Pterostylis curta, commonly known as the blunt greenhood, is a species of orchid found in south-eastern Australia, Lord Howe Island and New Caledonia. It has a rosette of leaves at its base and a single white and green, forward leaning flower with a brown tip and a twisted labellum.

==Description==
Pterostylis curta has a rosette of between two and six egg-shaped to elliptic leaves, each leaf 20-100 mm long and 10-30 mm wide. The leaves are dark green, have a distinct petiole and sometimes a wavy edge. A single white and green flower with a brown tip is borne on a flowering spike 100-300 mm high, the flower leaning forwards.
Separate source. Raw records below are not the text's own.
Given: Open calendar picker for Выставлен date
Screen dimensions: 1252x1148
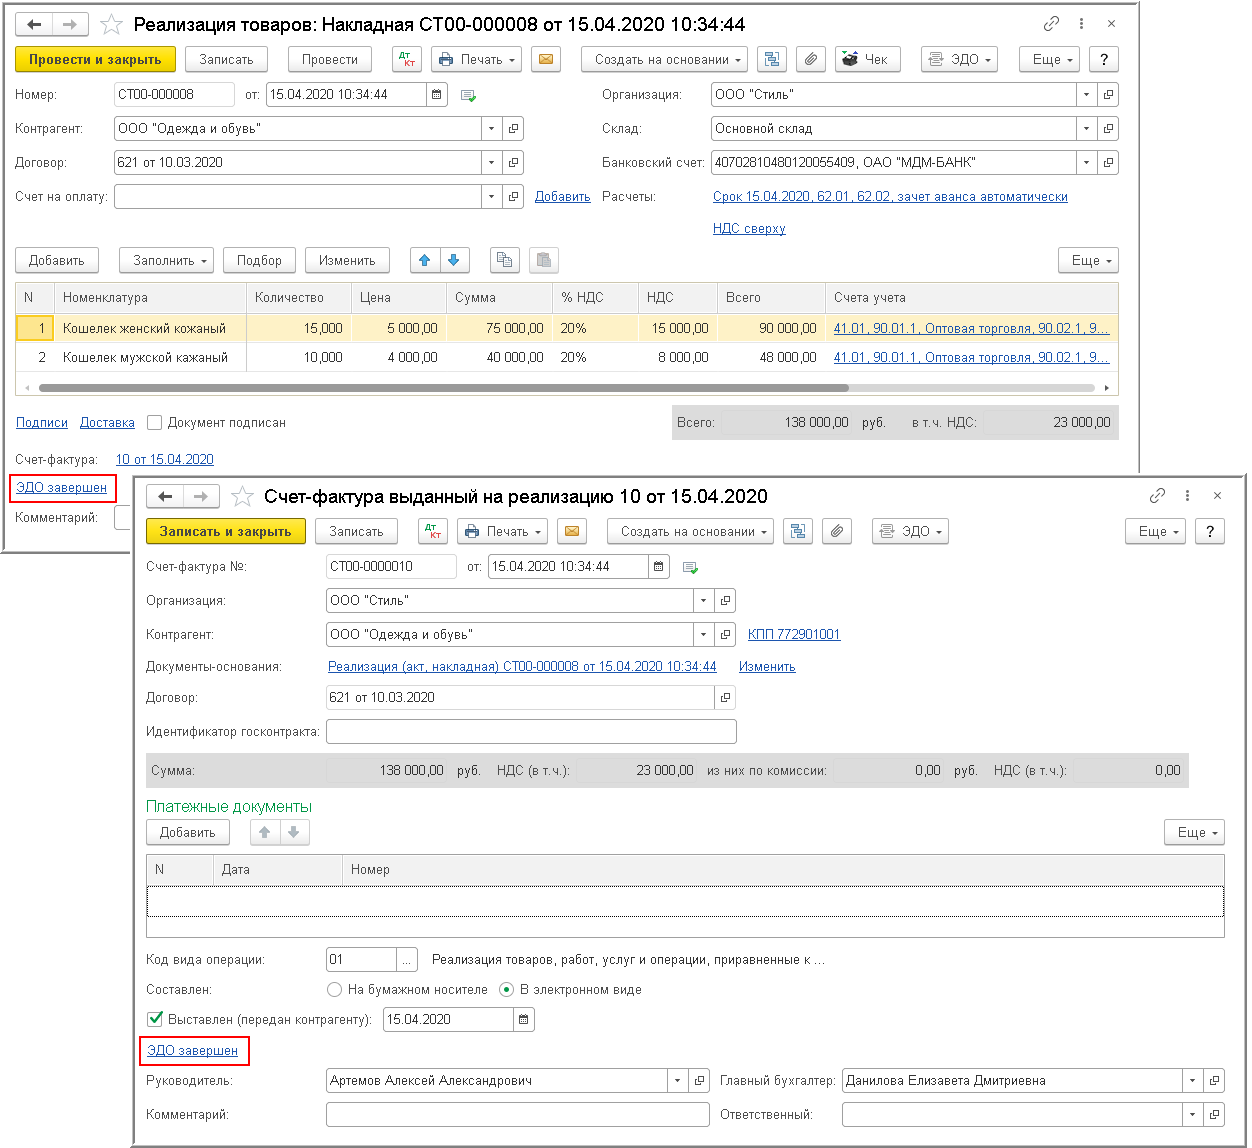Looking at the screenshot, I should 524,1020.
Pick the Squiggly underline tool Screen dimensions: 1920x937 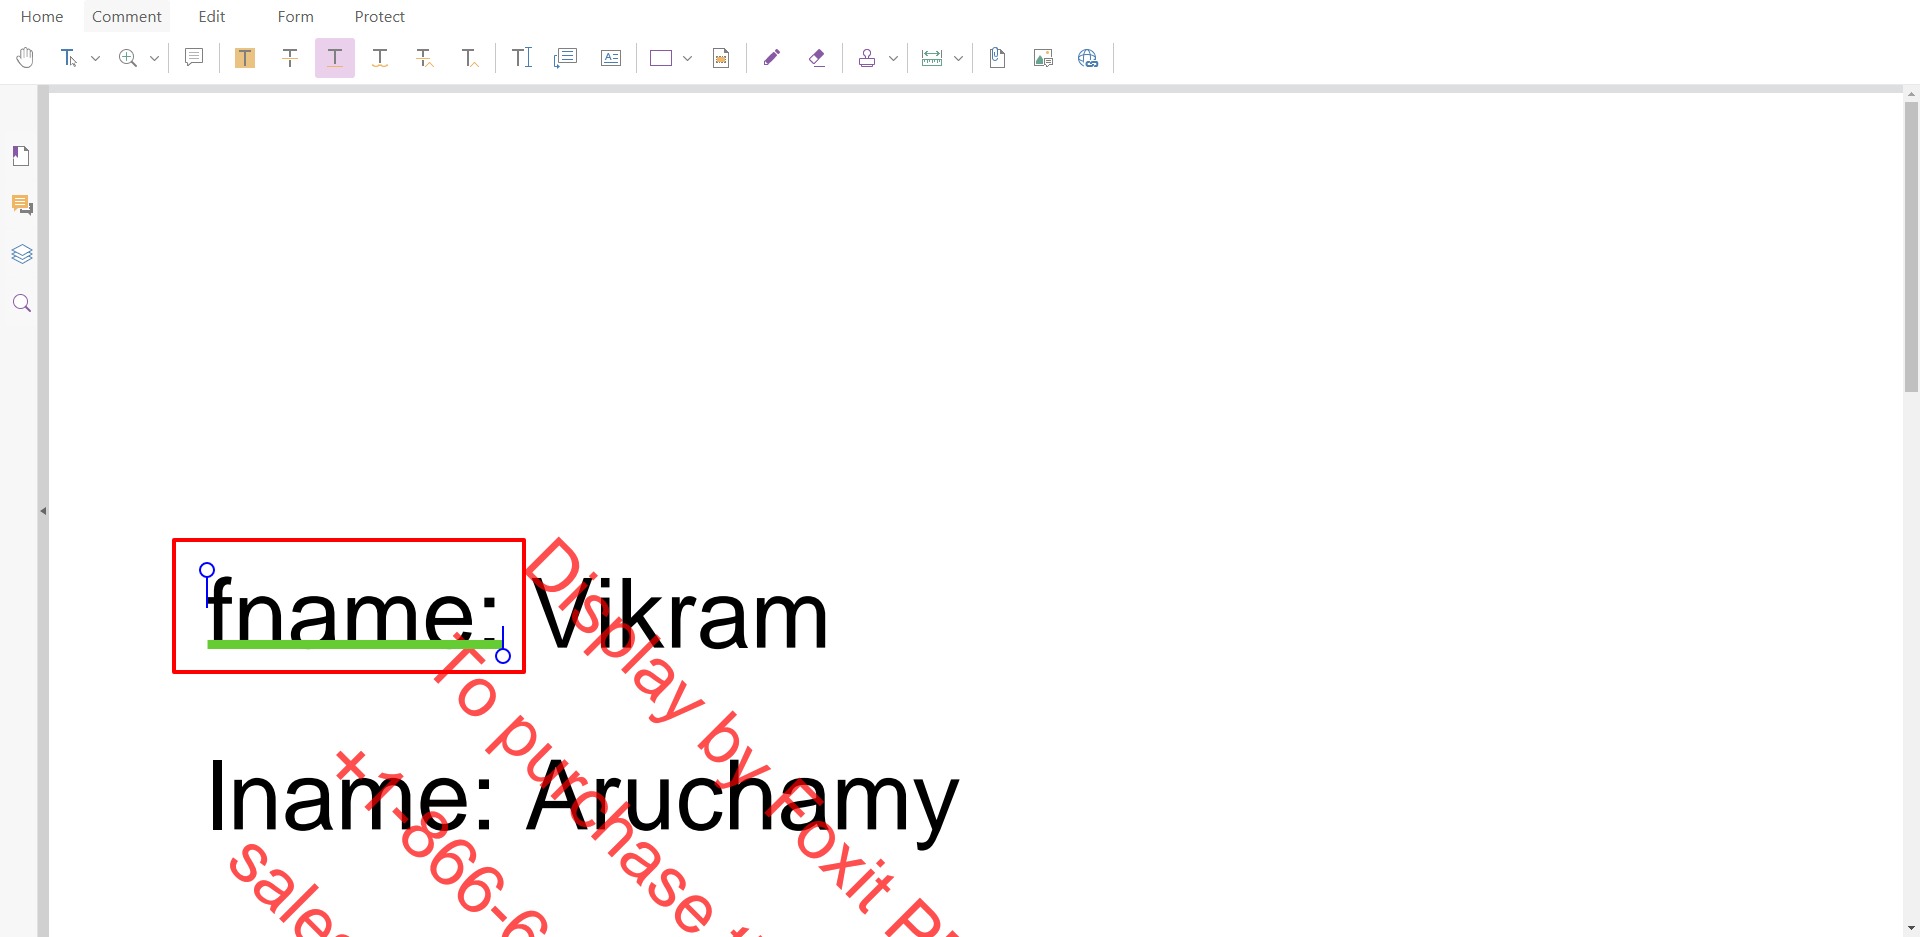pyautogui.click(x=380, y=58)
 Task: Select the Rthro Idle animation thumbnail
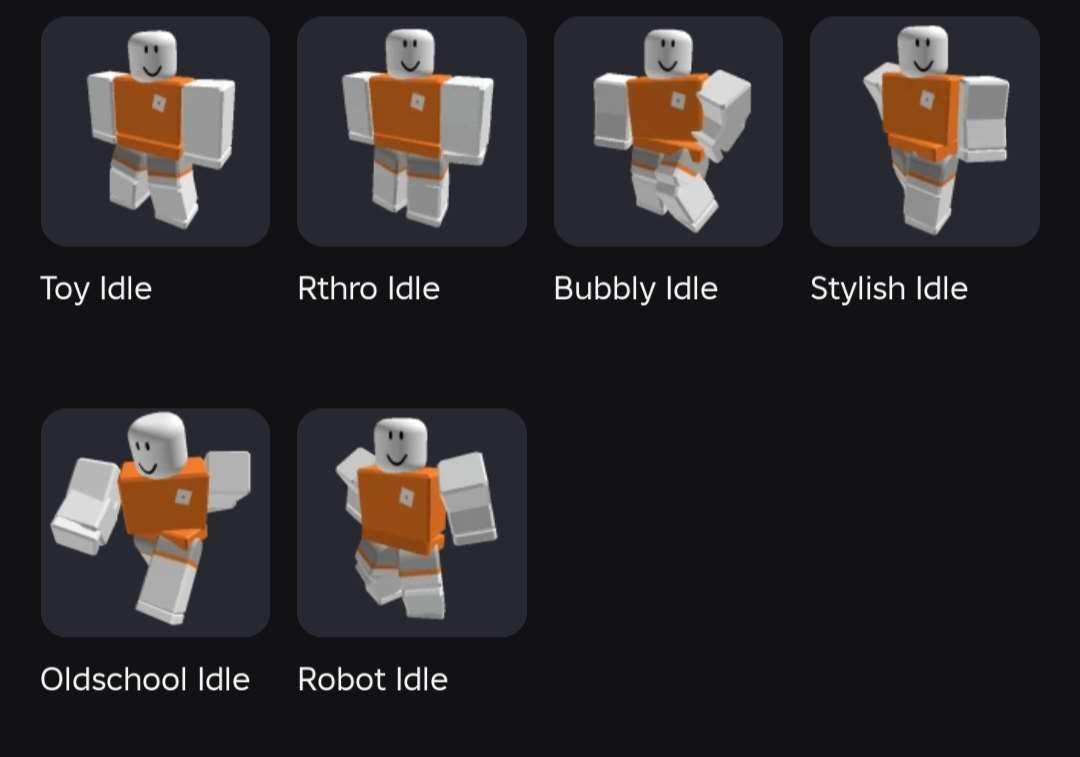pyautogui.click(x=412, y=132)
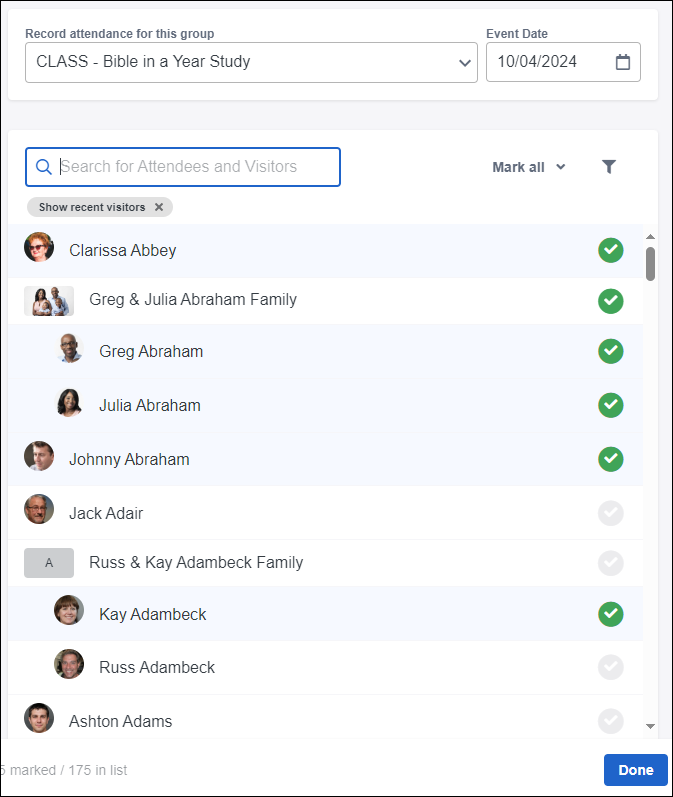Expand the Mark all dropdown
Image resolution: width=673 pixels, height=797 pixels.
click(x=529, y=167)
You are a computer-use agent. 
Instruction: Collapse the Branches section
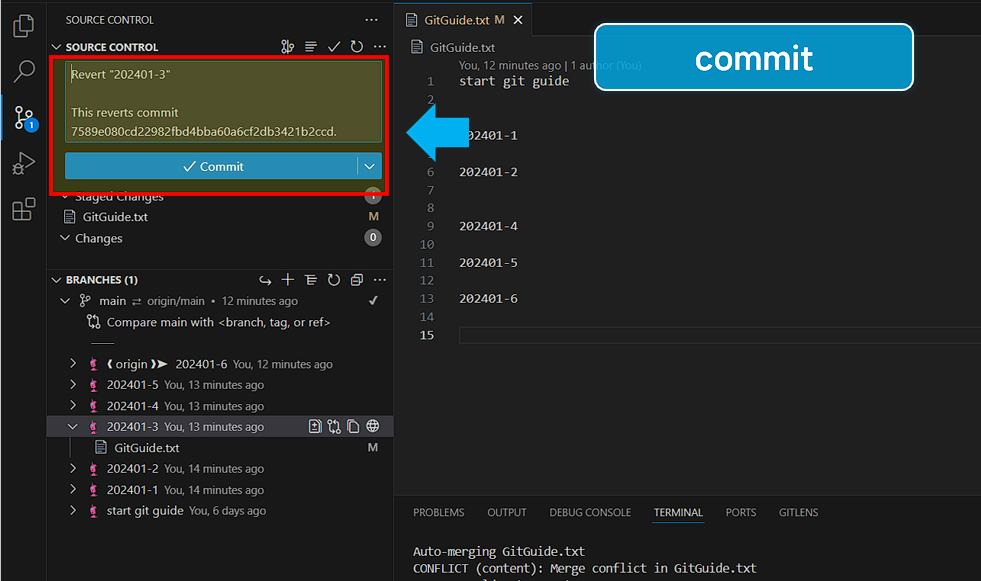click(57, 280)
The flowers are 28-35 mm long, 11-15 mm wide. The dorsal sepal and petals are fused to form a hood or "galea" over the column. The dorsal sepal and petals are a similar length and end in a blunt tip. There is a wide gap at each side of the flower between the petals and lateral sepals. The lateral sepals are erect, about the same length as the galea, 10-18 mm long and there is a broad V-shaped sinus between them. The labellum is 17-22 mm long, 4-5 mm wide, brown, twisted to one side and just visible above the sinus. Flowering occurs from July to October.

==Taxonomy and naming==
Pterostylis curta was first described in 1810 by Robert Brown and the description was published in Prodromus Florae Novae Hollandiae et Insulae Van Diemen. The specific epithet (curta) means "short".

==Distribution and habitat==
The blunt greenhood is widespread and common in Queensland, New South Wales, Victoria and Tasmania, growing in moist places in heath, scrub, woodland and forest. It also occurs on Lord Howe Island and in New Caledonia but is rare in South Australia.

==Use in horticulture==
Pterostylis curta has received the Royal Horticultural Society's Award of Garden Merit. It is easily grown in pots containing a free-draining, sandy mix. The plants require regular watering during their growing period, to be kept dry during dormancy and to be repotted annually.